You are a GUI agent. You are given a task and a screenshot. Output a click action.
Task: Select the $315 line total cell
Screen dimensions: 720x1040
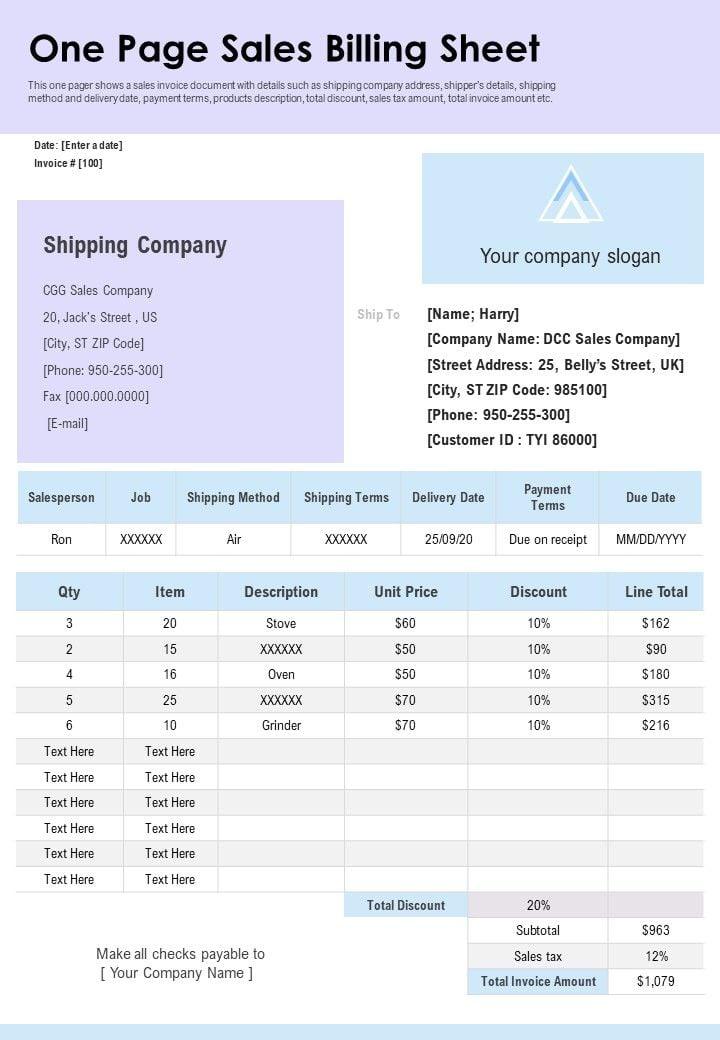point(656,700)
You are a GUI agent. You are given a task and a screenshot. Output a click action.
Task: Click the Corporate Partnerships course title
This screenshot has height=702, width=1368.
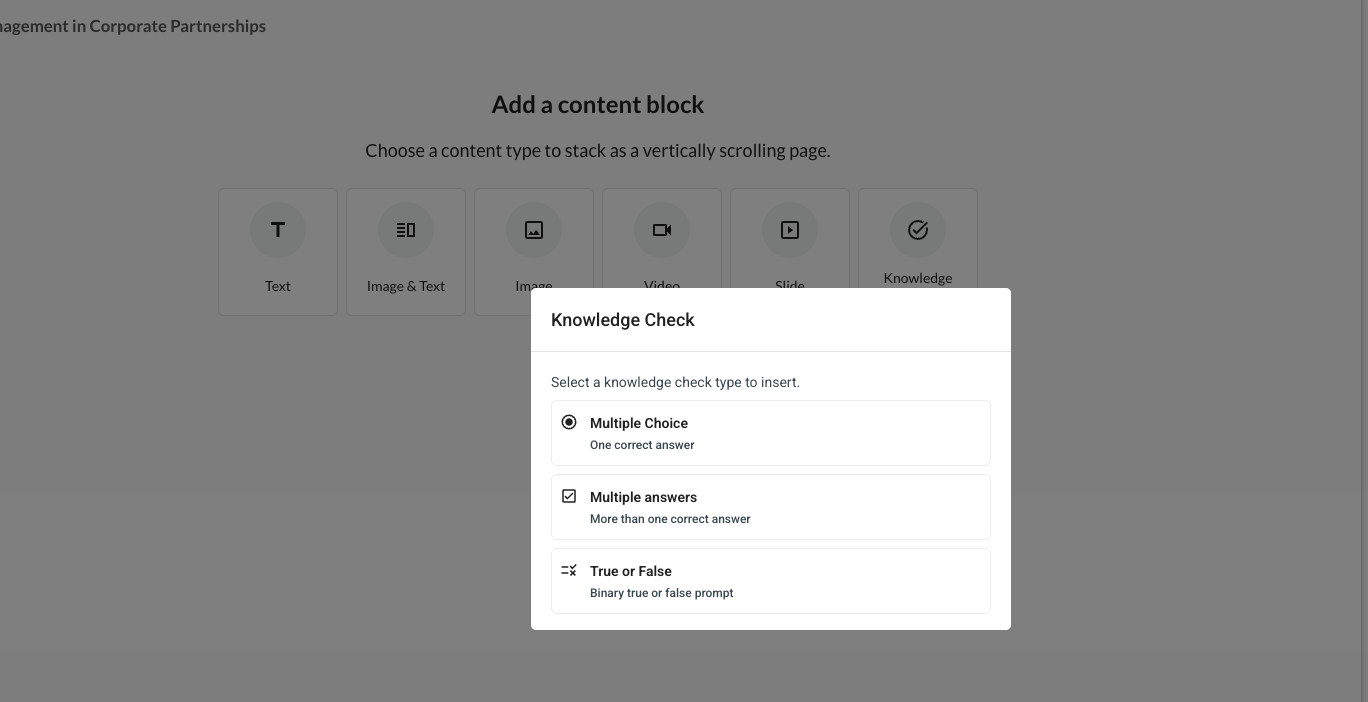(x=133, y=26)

■ ■ ■ ■ ■ ■ ■

> **Problem description**:
Print exactly the lines between the line containing "Task: Select the $315 line total cell" and the last line of the entries above, including both, and nothing besides; skip the pictures.

> **Answer to the problem**:
Task: Select the $315 line total cell
Screen dimensions: 720x1040
point(656,700)
You are a GUI agent. You are given a task and a screenshot. Output a click action.
Task: Click the Corporate Partnerships course title
This screenshot has height=702, width=1368.
(x=133, y=26)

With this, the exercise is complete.